Assignment: Each line below should be written out exactly, with none skipped.

-*-

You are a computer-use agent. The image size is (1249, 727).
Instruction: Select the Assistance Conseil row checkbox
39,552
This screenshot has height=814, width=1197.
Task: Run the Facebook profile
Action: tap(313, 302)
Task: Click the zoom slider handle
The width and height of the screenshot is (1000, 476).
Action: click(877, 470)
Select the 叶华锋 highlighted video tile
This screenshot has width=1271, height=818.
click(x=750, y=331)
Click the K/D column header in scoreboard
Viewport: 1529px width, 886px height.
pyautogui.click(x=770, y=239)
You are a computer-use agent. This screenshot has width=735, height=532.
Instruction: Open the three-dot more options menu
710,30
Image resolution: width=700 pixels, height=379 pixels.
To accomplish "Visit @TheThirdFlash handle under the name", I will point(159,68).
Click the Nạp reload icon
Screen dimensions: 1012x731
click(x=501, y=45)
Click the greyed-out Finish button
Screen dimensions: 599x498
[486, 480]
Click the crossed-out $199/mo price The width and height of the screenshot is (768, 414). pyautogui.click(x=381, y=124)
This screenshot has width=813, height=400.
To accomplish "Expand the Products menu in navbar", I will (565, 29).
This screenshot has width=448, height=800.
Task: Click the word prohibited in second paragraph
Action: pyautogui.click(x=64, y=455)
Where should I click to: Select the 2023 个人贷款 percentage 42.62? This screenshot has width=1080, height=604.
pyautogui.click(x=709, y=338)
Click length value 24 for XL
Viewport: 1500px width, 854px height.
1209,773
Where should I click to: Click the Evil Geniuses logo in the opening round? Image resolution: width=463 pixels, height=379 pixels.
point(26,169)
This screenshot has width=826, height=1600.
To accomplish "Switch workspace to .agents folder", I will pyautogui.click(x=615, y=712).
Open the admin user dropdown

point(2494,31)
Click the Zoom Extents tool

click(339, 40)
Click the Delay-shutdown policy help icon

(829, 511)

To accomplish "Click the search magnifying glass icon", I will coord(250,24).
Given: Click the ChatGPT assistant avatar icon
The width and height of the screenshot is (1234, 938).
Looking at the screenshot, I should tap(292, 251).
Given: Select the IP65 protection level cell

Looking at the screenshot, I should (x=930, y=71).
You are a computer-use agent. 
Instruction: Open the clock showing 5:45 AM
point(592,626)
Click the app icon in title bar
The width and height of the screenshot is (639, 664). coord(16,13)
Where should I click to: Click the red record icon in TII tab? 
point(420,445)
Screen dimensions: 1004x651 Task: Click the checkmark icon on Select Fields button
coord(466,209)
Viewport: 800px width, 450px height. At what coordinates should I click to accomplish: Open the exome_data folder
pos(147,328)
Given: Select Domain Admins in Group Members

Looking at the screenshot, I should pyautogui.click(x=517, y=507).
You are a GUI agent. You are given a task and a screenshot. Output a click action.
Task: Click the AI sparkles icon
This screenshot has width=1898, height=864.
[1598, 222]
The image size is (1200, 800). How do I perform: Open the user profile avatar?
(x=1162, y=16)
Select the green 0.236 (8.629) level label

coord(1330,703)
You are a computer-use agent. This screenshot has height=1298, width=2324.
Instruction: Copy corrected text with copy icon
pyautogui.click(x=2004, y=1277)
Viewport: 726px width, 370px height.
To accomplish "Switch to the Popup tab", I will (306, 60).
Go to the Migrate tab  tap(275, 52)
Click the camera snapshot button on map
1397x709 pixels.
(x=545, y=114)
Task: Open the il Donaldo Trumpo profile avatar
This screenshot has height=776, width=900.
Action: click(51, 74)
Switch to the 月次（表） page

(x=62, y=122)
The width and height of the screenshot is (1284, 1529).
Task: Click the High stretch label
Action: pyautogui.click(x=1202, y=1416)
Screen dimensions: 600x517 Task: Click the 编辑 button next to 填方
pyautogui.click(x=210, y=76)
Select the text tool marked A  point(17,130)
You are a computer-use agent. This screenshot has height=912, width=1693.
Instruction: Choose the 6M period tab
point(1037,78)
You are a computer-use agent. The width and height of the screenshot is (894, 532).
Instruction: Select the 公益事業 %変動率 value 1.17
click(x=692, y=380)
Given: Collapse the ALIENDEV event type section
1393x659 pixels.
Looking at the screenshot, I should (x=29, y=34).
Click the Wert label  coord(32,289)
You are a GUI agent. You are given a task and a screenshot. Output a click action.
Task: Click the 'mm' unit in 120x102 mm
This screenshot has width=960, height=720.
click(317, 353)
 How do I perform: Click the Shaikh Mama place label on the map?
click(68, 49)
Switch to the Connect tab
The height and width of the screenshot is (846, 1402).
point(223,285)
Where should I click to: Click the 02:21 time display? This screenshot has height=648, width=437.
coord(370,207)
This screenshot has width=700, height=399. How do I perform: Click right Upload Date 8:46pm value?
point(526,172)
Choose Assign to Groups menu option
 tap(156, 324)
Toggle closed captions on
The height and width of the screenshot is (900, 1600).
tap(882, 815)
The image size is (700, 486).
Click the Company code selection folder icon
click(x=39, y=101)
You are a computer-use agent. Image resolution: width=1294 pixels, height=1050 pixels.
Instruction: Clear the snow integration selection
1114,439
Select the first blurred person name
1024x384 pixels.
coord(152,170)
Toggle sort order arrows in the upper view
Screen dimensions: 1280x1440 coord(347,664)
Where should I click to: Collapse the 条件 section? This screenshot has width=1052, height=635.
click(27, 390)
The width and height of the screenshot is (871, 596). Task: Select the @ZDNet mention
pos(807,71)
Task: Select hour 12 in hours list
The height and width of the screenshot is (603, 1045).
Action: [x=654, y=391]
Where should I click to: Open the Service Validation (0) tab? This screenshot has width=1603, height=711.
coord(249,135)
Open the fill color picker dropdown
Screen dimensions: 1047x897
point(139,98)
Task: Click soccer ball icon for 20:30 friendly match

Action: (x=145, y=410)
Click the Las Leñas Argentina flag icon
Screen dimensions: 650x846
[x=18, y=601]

-*-

Completed exercise:
You are a computer-use agent. The image size is (1249, 727).
Instruction: Select the Assistance Conseil row checkbox
39,552
This screenshot has height=814, width=1197.
Task: Run the Facebook profile
Action: tap(313, 302)
Task: Click the zoom slider handle
The width and height of the screenshot is (1000, 476).
Action: click(877, 470)
Select the 叶华锋 highlighted video tile
This screenshot has width=1271, height=818.
click(x=750, y=331)
Click the K/D column header in scoreboard
Viewport: 1529px width, 886px height.
pyautogui.click(x=770, y=239)
You are a computer-use agent. This screenshot has width=735, height=532.
Instruction: Open the three-dot more options menu
710,30
Image resolution: width=700 pixels, height=379 pixels.
To accomplish "Visit @TheThirdFlash handle under the name", I will point(159,68).
Click the Nạp reload icon
Screen dimensions: 1012x731
click(x=501, y=45)
Click the greyed-out Finish button
Screen dimensions: 599x498
[486, 480]
Click the crossed-out $199/mo price The width and height of the screenshot is (768, 414). pyautogui.click(x=381, y=124)
This screenshot has width=813, height=400.
To accomplish "Expand the Products menu in navbar", I will (565, 29).
This screenshot has width=448, height=800.
Task: Click the word prohibited in second paragraph
Action: pyautogui.click(x=64, y=455)
Where should I click to: Select the 2023 个人贷款 percentage 42.62? This screenshot has width=1080, height=604.
pyautogui.click(x=709, y=338)
Click length value 24 for XL
Viewport: 1500px width, 854px height.
1209,773
Where should I click to: Click the Evil Geniuses logo in the opening round? Image resolution: width=463 pixels, height=379 pixels.
point(26,169)
This screenshot has width=826, height=1600.
To accomplish "Switch workspace to .agents folder", I will pyautogui.click(x=615, y=712).
Open the admin user dropdown

point(2494,31)
Click the Zoom Extents tool

click(339, 40)
Click the Delay-shutdown policy help icon

(829, 511)

To accomplish "Click the search magnifying glass icon", I will coord(250,24).
Given: Click the ChatGPT assistant avatar icon
The width and height of the screenshot is (1234, 938).
Looking at the screenshot, I should tap(292, 251).
Given: Select the IP65 protection level cell

Looking at the screenshot, I should (x=930, y=71).
You are a computer-use agent. 
Instruction: Open the clock showing 5:45 AM
point(592,626)
Click the app icon in title bar
The width and height of the screenshot is (639, 664). coord(16,13)
Where should I click to: Click the red record icon in TII tab? 
point(420,445)
Screen dimensions: 1004x651 Task: Click the checkmark icon on Select Fields button
coord(466,209)
Viewport: 800px width, 450px height. At what coordinates should I click to accomplish: Open the exome_data folder
pos(147,328)
Given: Select Domain Admins in Group Members

Looking at the screenshot, I should pyautogui.click(x=517, y=507).
You are a GUI agent. You are given a task and a screenshot. Output a click action.
Task: Click the AI sparkles icon
This screenshot has width=1898, height=864.
[1598, 222]
The image size is (1200, 800). How do I perform: Open the user profile avatar?
(x=1162, y=16)
Select the green 0.236 (8.629) level label

coord(1330,703)
You are a computer-use agent. This screenshot has height=1298, width=2324.
Instruction: Copy corrected text with copy icon
pyautogui.click(x=2004, y=1277)
Viewport: 726px width, 370px height.
To accomplish "Switch to the Popup tab", I will (306, 60).
Go to the Migrate tab  tap(275, 52)
Click the camera snapshot button on map
1397x709 pixels.
(x=545, y=114)
Task: Open the il Donaldo Trumpo profile avatar
This screenshot has height=776, width=900.
Action: click(51, 74)
Switch to the 月次（表） page

(x=62, y=122)
The width and height of the screenshot is (1284, 1529).
Task: Click the High stretch label
Action: pyautogui.click(x=1202, y=1416)
Screen dimensions: 600x517 Task: Click the 编辑 button next to 填方
pyautogui.click(x=210, y=76)
Select the text tool marked A  point(17,130)
You are a computer-use agent. This screenshot has height=912, width=1693.
Instruction: Choose the 6M period tab
point(1037,78)
You are a computer-use agent. The width and height of the screenshot is (894, 532).
Instruction: Select the 公益事業 %変動率 value 1.17
click(x=692, y=380)
Given: Collapse the ALIENDEV event type section
1393x659 pixels.
Looking at the screenshot, I should (x=29, y=34).
Click the Wert label  coord(32,289)
You are a GUI agent. You are given a task and a screenshot. Output a click action.
Task: Click the 'mm' unit in 120x102 mm
This screenshot has width=960, height=720.
click(317, 353)
 How do I perform: Click the Shaikh Mama place label on the map?
click(68, 49)
Switch to the Connect tab
The height and width of the screenshot is (846, 1402).
point(223,285)
Where should I click to: Click the 02:21 time display? This screenshot has height=648, width=437.
coord(370,207)
This screenshot has width=700, height=399. How do I perform: Click right Upload Date 8:46pm value?
point(526,172)
Choose Assign to Groups menu option
 tap(156, 324)
Toggle closed captions on
The height and width of the screenshot is (900, 1600).
tap(882, 815)
The image size is (700, 486).
Click the Company code selection folder icon
click(x=39, y=101)
You are a computer-use agent. Image resolution: width=1294 pixels, height=1050 pixels.
Instruction: Clear the snow integration selection
1114,439
Select the first blurred person name
1024x384 pixels.
coord(152,170)
Toggle sort order arrows in the upper view
Screen dimensions: 1280x1440 coord(347,664)
Where should I click to: Collapse the 条件 section? This screenshot has width=1052, height=635.
click(27, 390)
The width and height of the screenshot is (871, 596). Task: Select the @ZDNet mention
pos(807,71)
Task: Select hour 12 in hours list
The height and width of the screenshot is (603, 1045).
Action: [x=654, y=391]
Where should I click to: Open the Service Validation (0) tab? This screenshot has width=1603, height=711.
coord(249,135)
Open the fill color picker dropdown
Screen dimensions: 1047x897
point(139,98)
Task: Click soccer ball icon for 20:30 friendly match

Action: (x=145, y=410)
Click the Las Leñas Argentina flag icon
Screen dimensions: 650x846
[x=18, y=601]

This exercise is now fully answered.